BEGIN EXTRACTED INFORMATION

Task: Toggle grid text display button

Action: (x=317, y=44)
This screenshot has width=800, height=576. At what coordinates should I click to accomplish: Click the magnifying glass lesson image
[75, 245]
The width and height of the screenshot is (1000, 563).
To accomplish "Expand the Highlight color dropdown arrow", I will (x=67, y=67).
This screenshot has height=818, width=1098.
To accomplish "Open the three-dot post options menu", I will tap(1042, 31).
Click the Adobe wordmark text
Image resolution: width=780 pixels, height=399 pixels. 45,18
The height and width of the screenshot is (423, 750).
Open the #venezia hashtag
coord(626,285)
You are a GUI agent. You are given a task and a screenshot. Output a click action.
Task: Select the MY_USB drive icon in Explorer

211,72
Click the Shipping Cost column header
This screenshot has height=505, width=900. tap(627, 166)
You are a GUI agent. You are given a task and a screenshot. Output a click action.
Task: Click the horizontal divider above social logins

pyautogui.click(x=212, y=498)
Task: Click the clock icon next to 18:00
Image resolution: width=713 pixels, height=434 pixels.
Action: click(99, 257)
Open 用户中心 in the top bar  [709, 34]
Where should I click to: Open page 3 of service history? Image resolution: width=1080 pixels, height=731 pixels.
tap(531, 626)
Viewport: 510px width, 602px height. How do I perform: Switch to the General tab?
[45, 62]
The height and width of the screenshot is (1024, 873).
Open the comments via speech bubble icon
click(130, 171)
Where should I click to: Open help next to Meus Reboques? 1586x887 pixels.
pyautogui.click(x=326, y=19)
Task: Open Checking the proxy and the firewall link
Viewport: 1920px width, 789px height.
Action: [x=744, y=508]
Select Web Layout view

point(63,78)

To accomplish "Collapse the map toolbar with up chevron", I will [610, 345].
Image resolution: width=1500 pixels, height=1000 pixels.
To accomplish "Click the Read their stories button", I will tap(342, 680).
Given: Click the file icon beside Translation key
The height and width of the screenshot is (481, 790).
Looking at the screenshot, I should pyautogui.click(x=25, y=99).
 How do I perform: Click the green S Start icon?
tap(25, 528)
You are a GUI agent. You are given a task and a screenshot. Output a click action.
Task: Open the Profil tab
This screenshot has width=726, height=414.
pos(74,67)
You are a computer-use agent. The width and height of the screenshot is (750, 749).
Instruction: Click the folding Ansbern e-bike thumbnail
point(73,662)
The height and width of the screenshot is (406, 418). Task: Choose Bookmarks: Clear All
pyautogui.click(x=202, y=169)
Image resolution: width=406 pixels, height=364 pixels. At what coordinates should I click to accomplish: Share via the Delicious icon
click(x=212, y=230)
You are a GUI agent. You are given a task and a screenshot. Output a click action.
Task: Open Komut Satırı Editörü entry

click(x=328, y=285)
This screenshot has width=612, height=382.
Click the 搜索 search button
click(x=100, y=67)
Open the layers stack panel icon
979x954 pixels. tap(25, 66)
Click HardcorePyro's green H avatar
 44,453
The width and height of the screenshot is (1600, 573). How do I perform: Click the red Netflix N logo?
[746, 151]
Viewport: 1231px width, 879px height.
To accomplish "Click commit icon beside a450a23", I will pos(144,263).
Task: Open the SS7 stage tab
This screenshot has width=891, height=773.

END EXTRACTED INFORMATION

§ YOUR INSTRUCTIONS
Please give all the lines above again, exactly as they read.

§ COMPLETED TASK
Task: Toggle grid text display button

Action: (x=317, y=44)
This screenshot has width=800, height=576. At what coordinates should I click to accomplish: Click the magnifying glass lesson image
[75, 245]
The width and height of the screenshot is (1000, 563).
To accomplish "Expand the Highlight color dropdown arrow", I will (x=67, y=67).
This screenshot has height=818, width=1098.
To accomplish "Open the three-dot post options menu", I will tap(1042, 31).
Click the Adobe wordmark text
Image resolution: width=780 pixels, height=399 pixels. 45,18
The height and width of the screenshot is (423, 750).
Open the #venezia hashtag
coord(626,285)
You are a GUI agent. You are given a task and a screenshot. Output a click action.
Task: Select the MY_USB drive icon in Explorer

211,72
Click the Shipping Cost column header
This screenshot has height=505, width=900. tap(627, 166)
You are a GUI agent. You are given a task and a screenshot. Output a click action.
Task: Click the horizontal divider above social logins

pyautogui.click(x=212, y=498)
Task: Click the clock icon next to 18:00
Image resolution: width=713 pixels, height=434 pixels.
Action: click(99, 257)
Open 用户中心 in the top bar  [709, 34]
Where should I click to: Open page 3 of service history? Image resolution: width=1080 pixels, height=731 pixels.
tap(531, 626)
Viewport: 510px width, 602px height. How do I perform: Switch to the General tab?
[45, 62]
The height and width of the screenshot is (1024, 873).
Open the comments via speech bubble icon
click(130, 171)
Where should I click to: Open help next to Meus Reboques? 1586x887 pixels.
pyautogui.click(x=326, y=19)
Task: Open Checking the proxy and the firewall link
Viewport: 1920px width, 789px height.
Action: [x=744, y=508]
Select Web Layout view

point(63,78)

To accomplish "Collapse the map toolbar with up chevron", I will [610, 345].
Image resolution: width=1500 pixels, height=1000 pixels.
To accomplish "Click the Read their stories button", I will tap(342, 680).
Given: Click the file icon beside Translation key
The height and width of the screenshot is (481, 790).
Looking at the screenshot, I should pyautogui.click(x=25, y=99).
 How do I perform: Click the green S Start icon?
tap(25, 528)
You are a GUI agent. You are given a task and a screenshot. Output a click action.
Task: Open the Profil tab
This screenshot has width=726, height=414.
pos(74,67)
You are a computer-use agent. The width and height of the screenshot is (750, 749).
Instruction: Click the folding Ansbern e-bike thumbnail
point(73,662)
The height and width of the screenshot is (406, 418). Task: Choose Bookmarks: Clear All
pyautogui.click(x=202, y=169)
Image resolution: width=406 pixels, height=364 pixels. At what coordinates should I click to accomplish: Share via the Delicious icon
click(x=212, y=230)
You are a GUI agent. You are given a task and a screenshot. Output a click action.
Task: Open Komut Satırı Editörü entry

click(x=328, y=285)
This screenshot has width=612, height=382.
Click the 搜索 search button
click(x=100, y=67)
Open the layers stack panel icon
979x954 pixels. tap(25, 66)
Click HardcorePyro's green H avatar
 44,453
The width and height of the screenshot is (1600, 573). How do I perform: Click the red Netflix N logo?
[746, 151]
Viewport: 1231px width, 879px height.
To accomplish "Click commit icon beside a450a23", I will pos(144,263).
Task: Open the SS7 stage tab
This screenshot has width=891, height=773.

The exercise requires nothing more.